Directions: Reproduce word for word the text of the CMYK printing thread between "They're showing you" and "be their responsibility.", inclusive.

Article:
# Printing Issue - CMYK - Lost contrast



## smd (Mar 30, 2016)

Does anyone know why I am loosing contrast in my images when saving a CMYK version? I opened the RAW image in photoshop and did Convert to Profile > CMYK and then saved it. 

I them printed a business card with this image and it turned out washed out with low contrast, even though it didn't look washed out on the screen. 

Any help would be great, thanks!

Photo attached - RGB on the left ,CMYK on the right


----------



## Ysarex (Mar 30, 2016)

You should not be converting your RGB image to CMYK. You are not printing your photo on a 4 color offset press. Your RGB photo should stay RGB when you print it. How are you printing?

Joe


----------



## smd (Mar 30, 2016)

When I upload the files to the online printer, I got a warning saying RGB was detected and that it should be in CMYK. Should I have ignored that warning?


----------



## Ysarex (Mar 30, 2016)

smd said:


> When I upload the files to the online printer, I got a warning saying RGB was detected and that it should be in CMYK. Should I have ignored that warning?



What online printer?

Joe


----------



## smd (Mar 30, 2016)

primoprint.com


----------



## Ysarex (Mar 30, 2016)

smd said:


> primoprint.com



*You are having the work printed on a press.* I assume lots of business cards. In that case the files will ultimately be converted to CMYK to be printed.

By asking you to do the conversion they're trying to:
1. Save a lot of money (good for you if they charge you less).
2. Dodge responsibility (good for them if they can get away with it).

The CMYK conversion from RGB is correctly done by the press operator. By press operator I mean the operator of that specific press. Not a similar press or another press of the same brand and model, I mean THAT SPECIFIC press. Obviously they don't want to do that job and pay personnel skilled and qualified to do that job. In their defense they'd have to charge you and it's a cut-throat business out there. You can't correctly convert your files to CMYK for this job because you don't have the necessary information. The conversion requires profile characteristics of THE SPECIFIC PRESS. It likewise requires a color-managed and calibrated proofing system.

To make their business model work they just skip the hard part and tell you to send them CMYK PDF files. You're option is to do a generic CMYK conversion and then edit the result as best you can and keep your fingers crossed (all bad ideas).

They do have an FAQ that addresses the topic in which they present false information: Here's the FAQ: Primo Print |        Artwork & Files

And here's the false information: What color mode should my files be in?



 

They're showing you in the FAQ what happens if an RGB file is generically converted to CMYK and printed without press operator intervention. It's pretty funny, "These are the same colors, but in CMYK." Obviously they're not the same colors. They should be if they were doing their job right! That's why a skilled press operator is required to do the RGB to CMYK conversion. This is their responsibility dodge: By pressuring you upfront to do a CYMK conversion incorrectly they're dodging what should be their responsibility.

Again in their defense: It's a cut-throat business and do you want to pay more for those business cards to have them do a professional job? What if their price doubled in order for them to do this right?

Good luck,

Joe


----------



## smd (Mar 30, 2016)

Wow. This is interesting. So would you recommend that I leave the image RGB and upload it with the warnings? I will be ordering more cards in the future so I'd like to know what the solution is. I have been talking to the company and they can't give me any tips except for "add some contrast to your photo in photoshop" or they think it could be because of a color shift.

Rows from a dataset for grounding on screens:
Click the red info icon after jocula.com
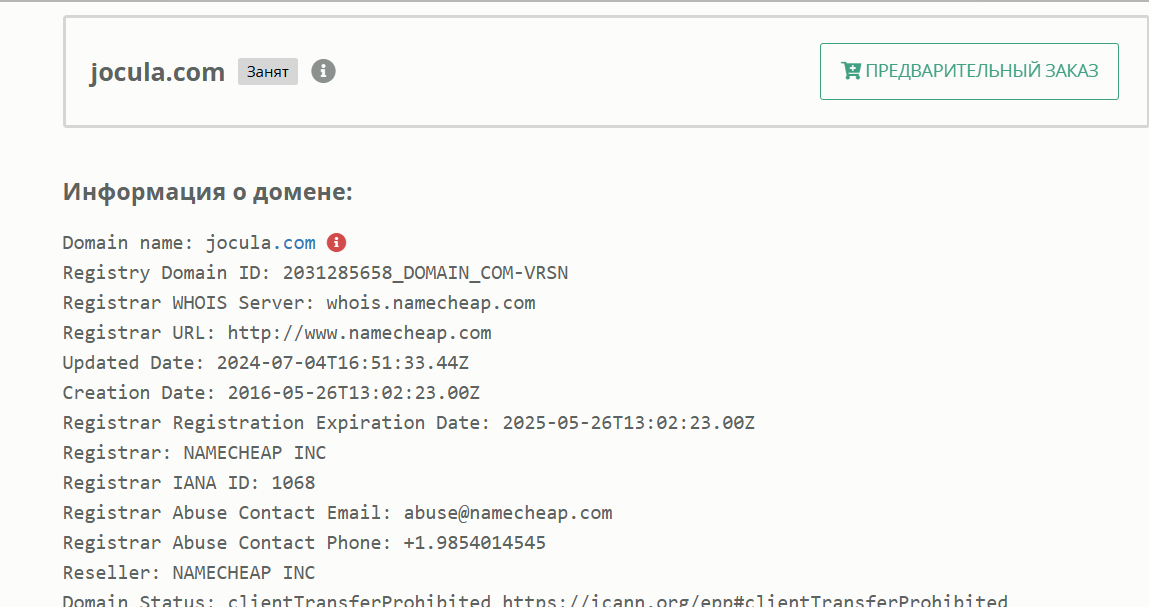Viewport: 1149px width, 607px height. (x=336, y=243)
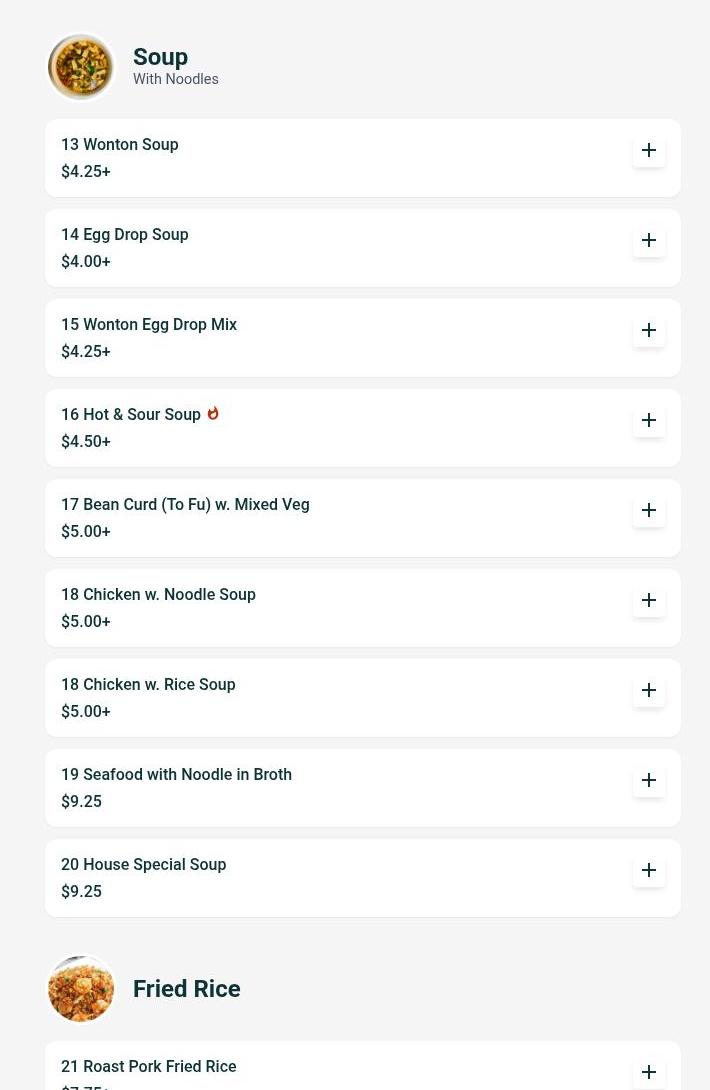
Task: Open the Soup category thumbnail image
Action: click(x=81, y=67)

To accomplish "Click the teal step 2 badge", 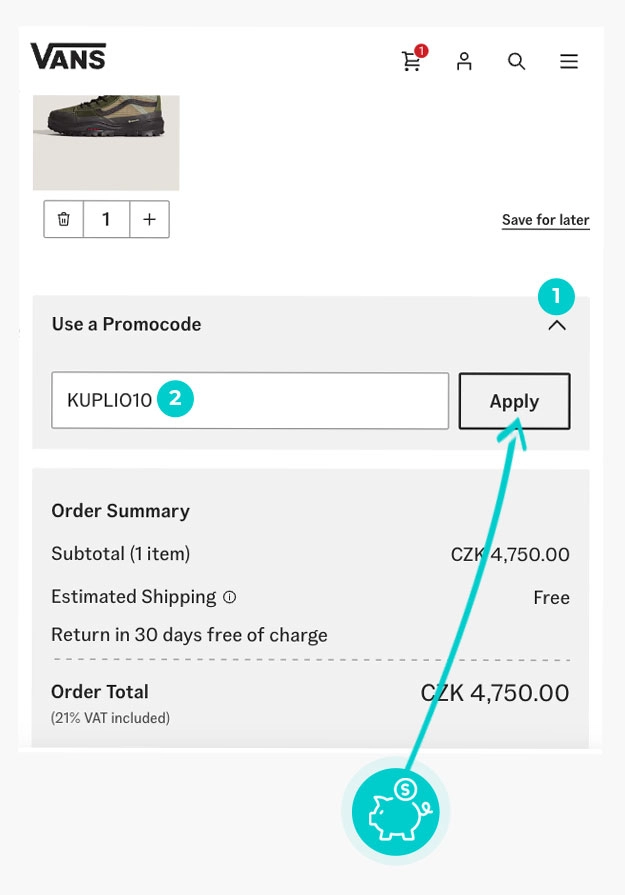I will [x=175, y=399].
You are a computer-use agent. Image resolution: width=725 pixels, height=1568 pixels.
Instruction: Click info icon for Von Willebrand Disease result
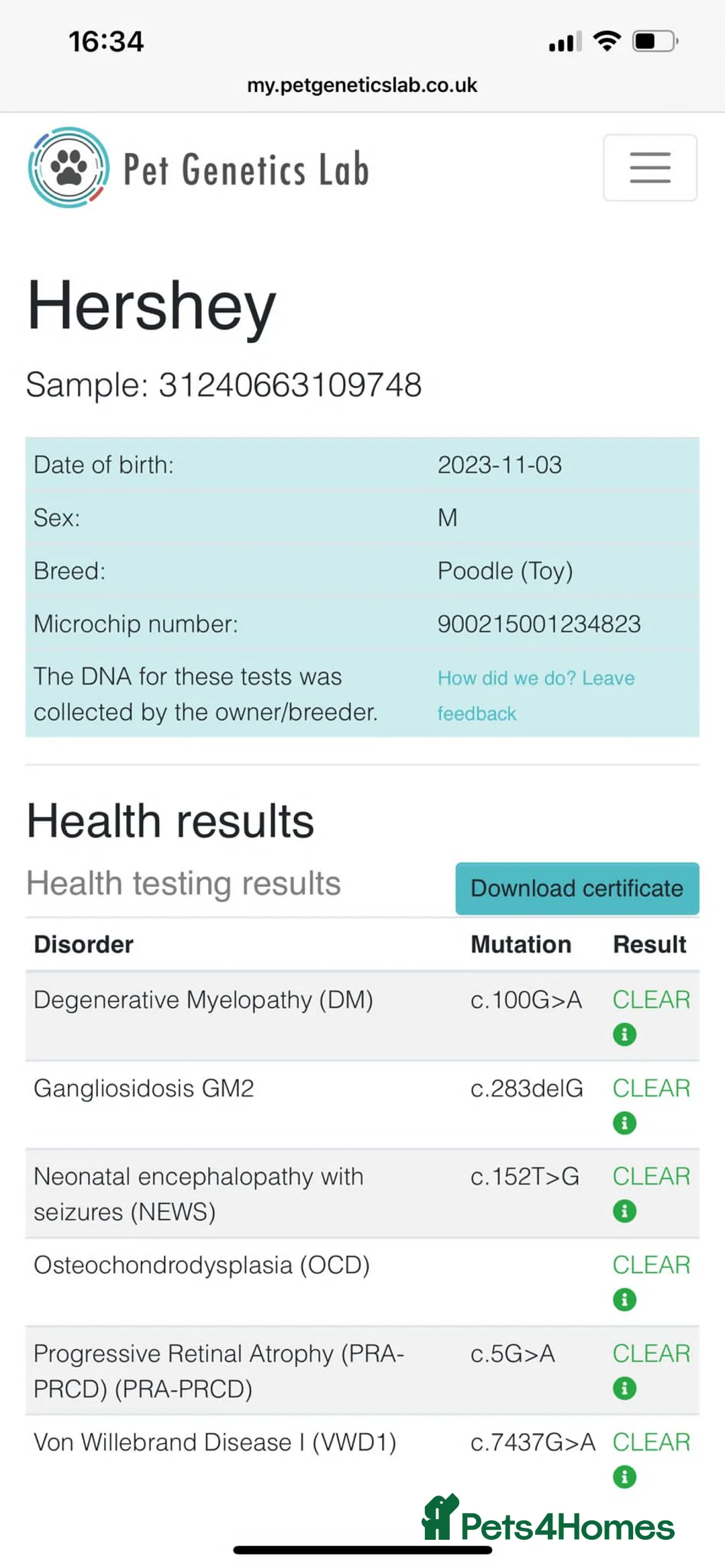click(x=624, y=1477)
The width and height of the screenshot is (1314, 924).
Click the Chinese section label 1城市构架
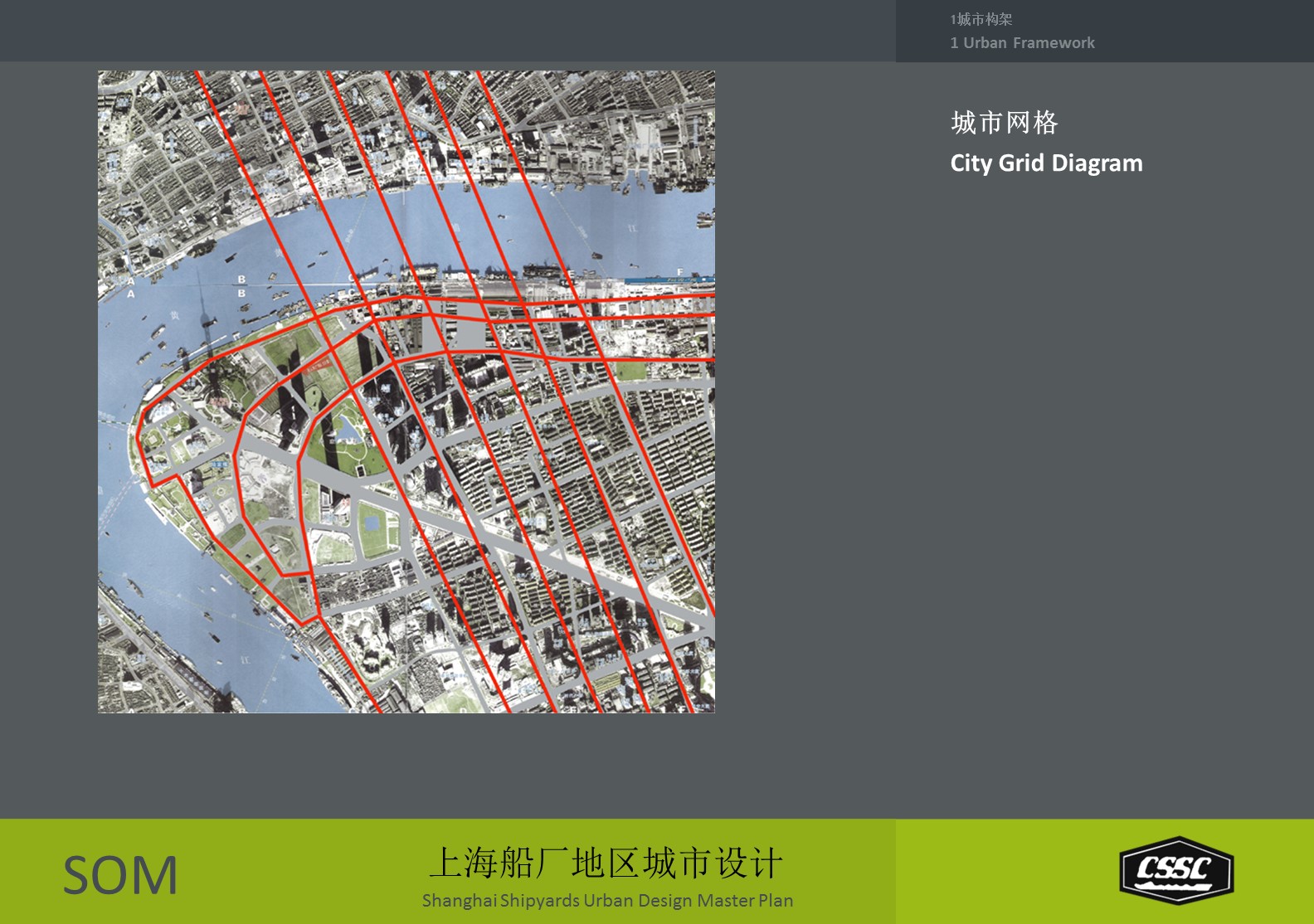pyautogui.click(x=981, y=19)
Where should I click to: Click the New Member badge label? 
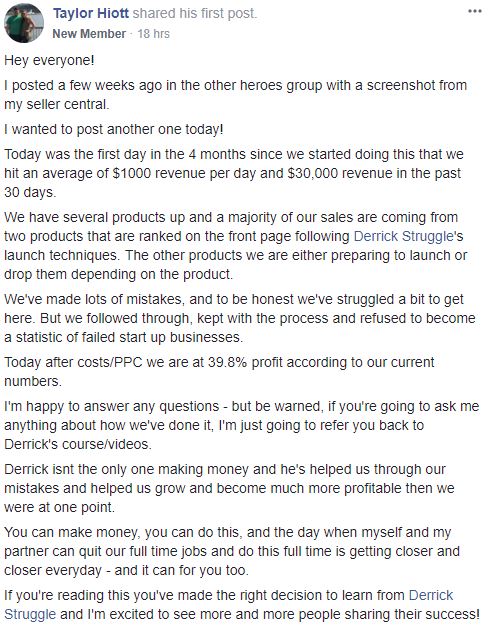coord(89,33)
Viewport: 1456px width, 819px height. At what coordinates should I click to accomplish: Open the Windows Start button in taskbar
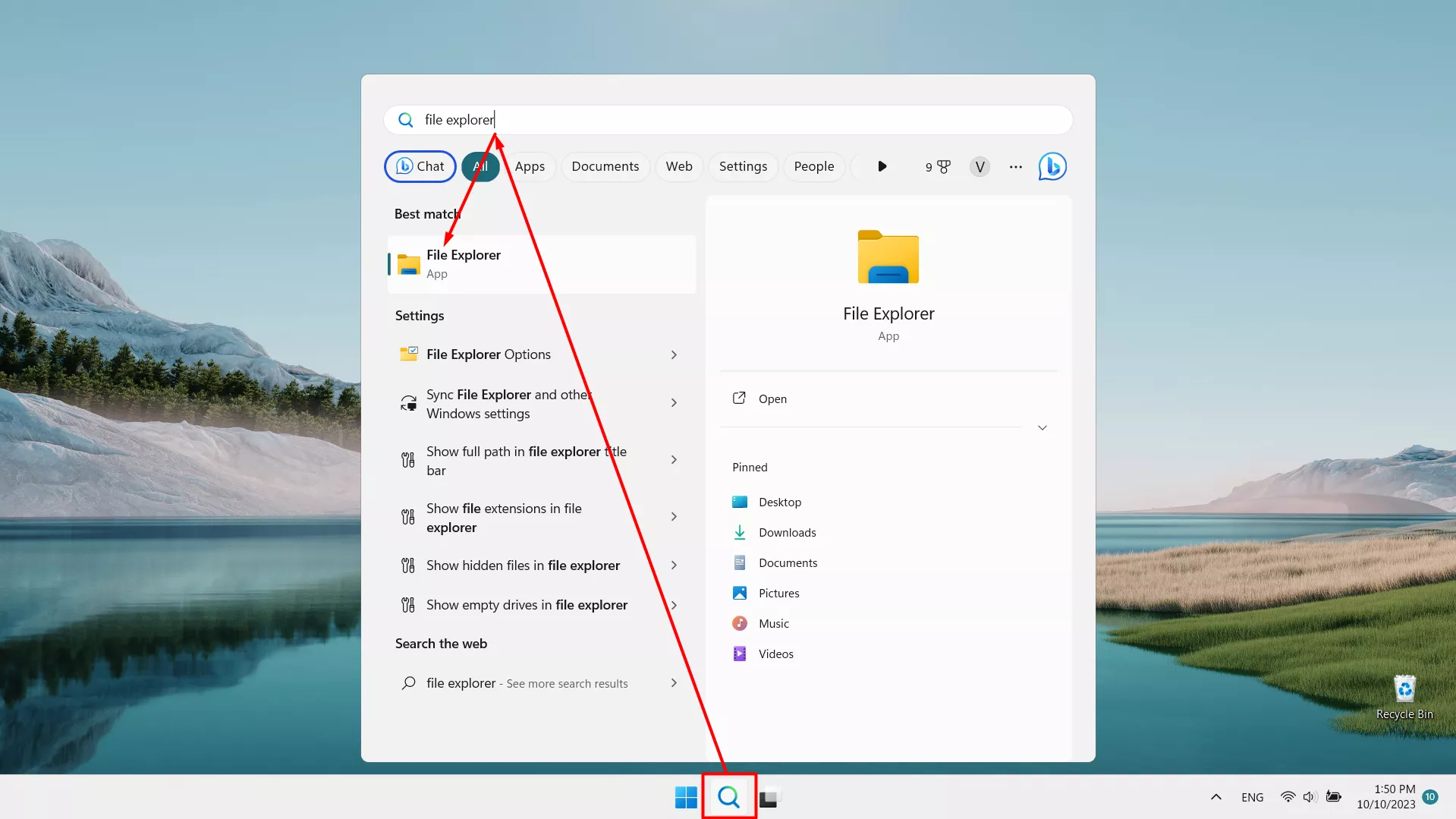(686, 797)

Response:
They're showing you in the FAQ what happens if an RGB file is generically converted to CMYK and printed without press operator intervention. It's pretty funny, "These are the same colors, but in CMYK." Obviously they're not the same colors. They should be if they were doing their job right! That's why a skilled press operator is required to do the RGB to CMYK conversion. This is their responsibility dodge: By pressuring you upfront to do a CYMK conversion incorrectly they're dodging what should be their responsibility.